# Prompt
Could you copy the lines below word for word, leaving out the pictures?
★ ★ ★
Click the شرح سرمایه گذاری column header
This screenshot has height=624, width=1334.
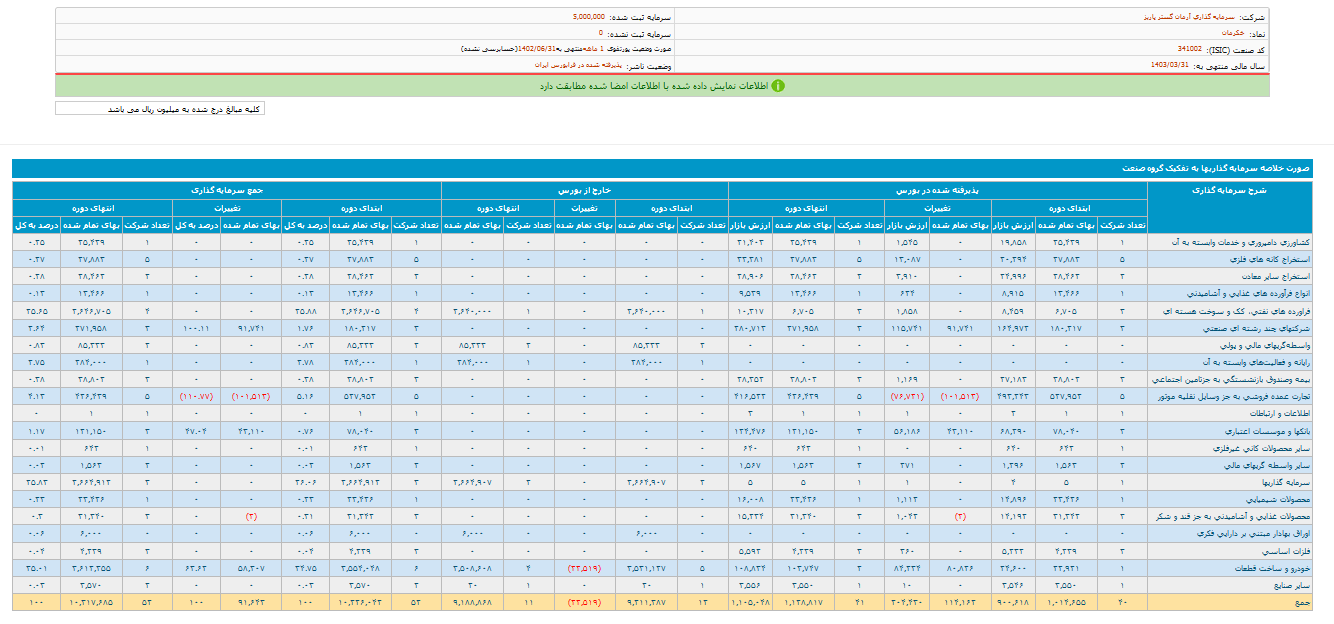click(1230, 188)
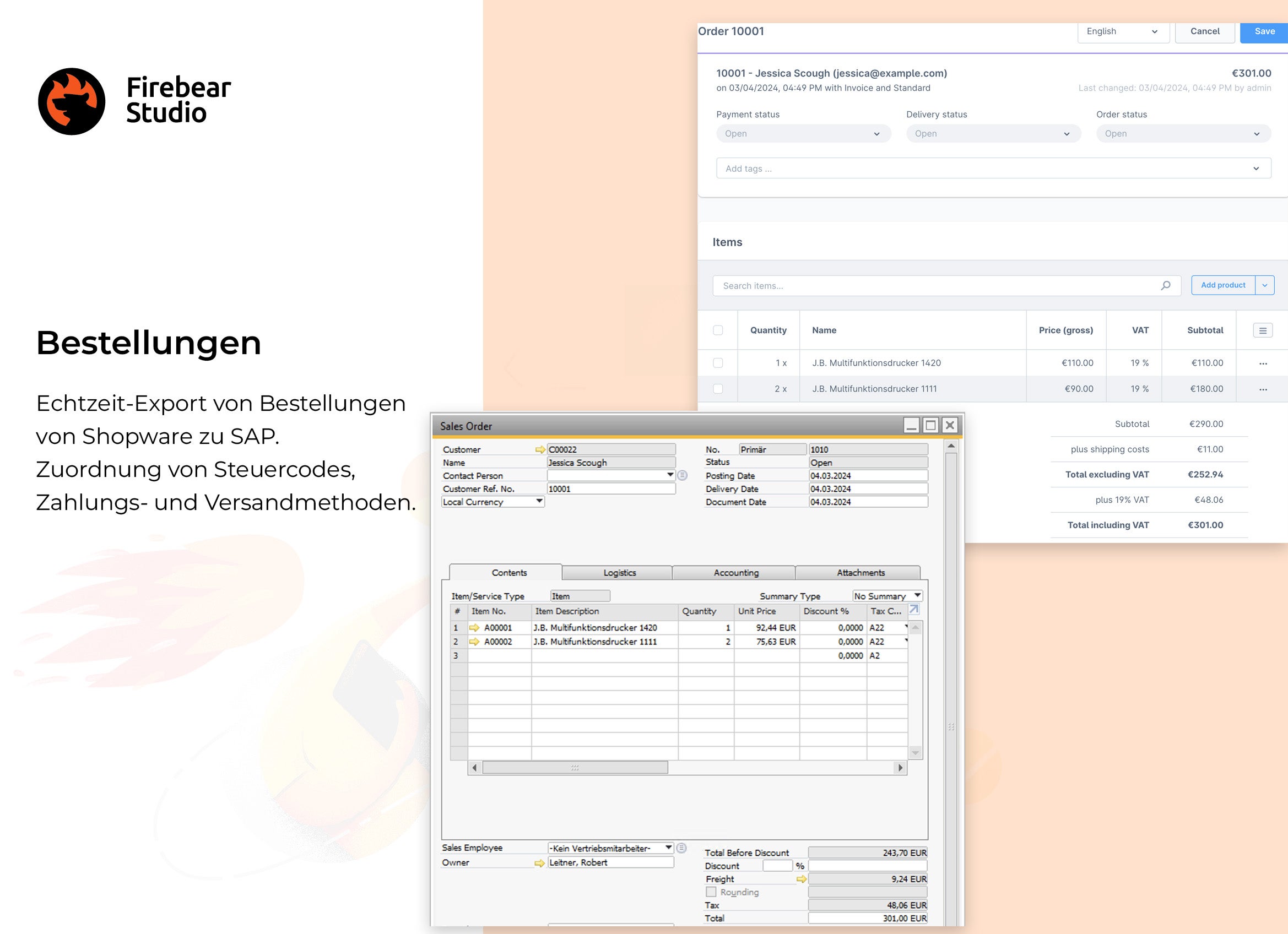Toggle the select-all checkbox in items header

718,330
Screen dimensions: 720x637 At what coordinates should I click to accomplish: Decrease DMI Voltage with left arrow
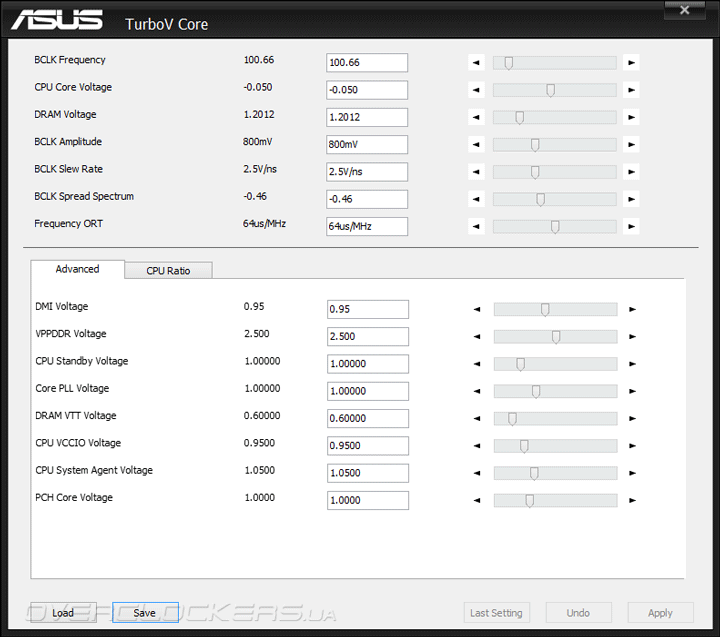pos(477,310)
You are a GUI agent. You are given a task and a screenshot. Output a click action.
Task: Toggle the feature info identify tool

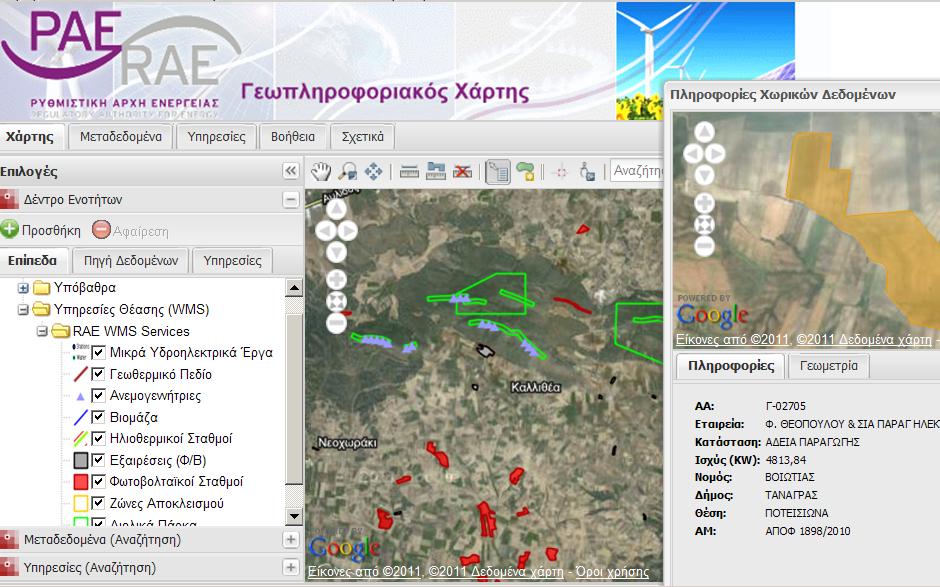pos(497,171)
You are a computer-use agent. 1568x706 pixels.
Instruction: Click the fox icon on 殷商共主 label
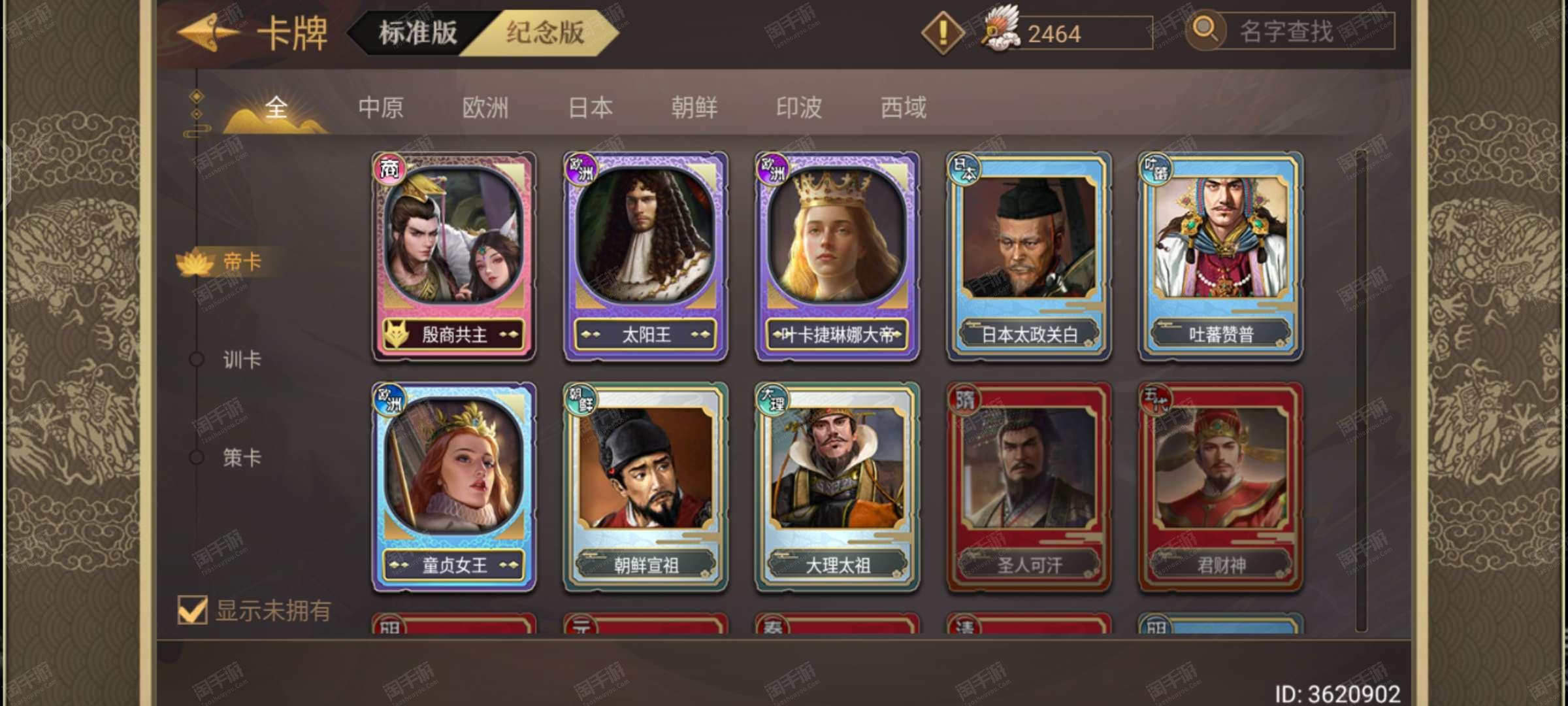[396, 335]
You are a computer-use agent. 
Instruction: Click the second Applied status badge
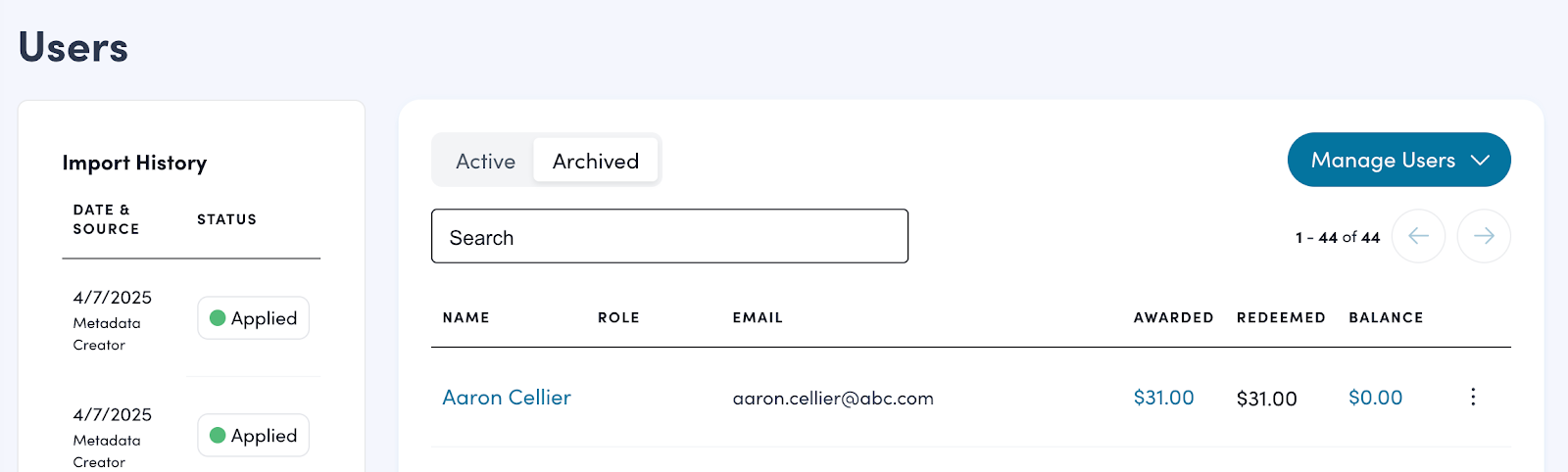pos(254,436)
★ ★ ★
# Answer to the task
Click the شرح سرمایه گذاری column header
This screenshot has height=624, width=1334.
click(1230, 188)
Toggle the select-all checkbox in items header

718,330
Screen dimensions: 720x637 At what coordinates should I click to accomplish: Decrease DMI Voltage with left arrow
pos(477,310)
You are a GUI agent. You are given a task and a screenshot. Output a click action.
Task: Toggle the feature info identify tool

pos(497,171)
You are a computer-use agent. 1568x706 pixels.
Instruction: Click the fox icon on 殷商共主 label
[396, 335]
You are a computer-use agent. 
Instruction: Click the second Applied status badge
pos(254,436)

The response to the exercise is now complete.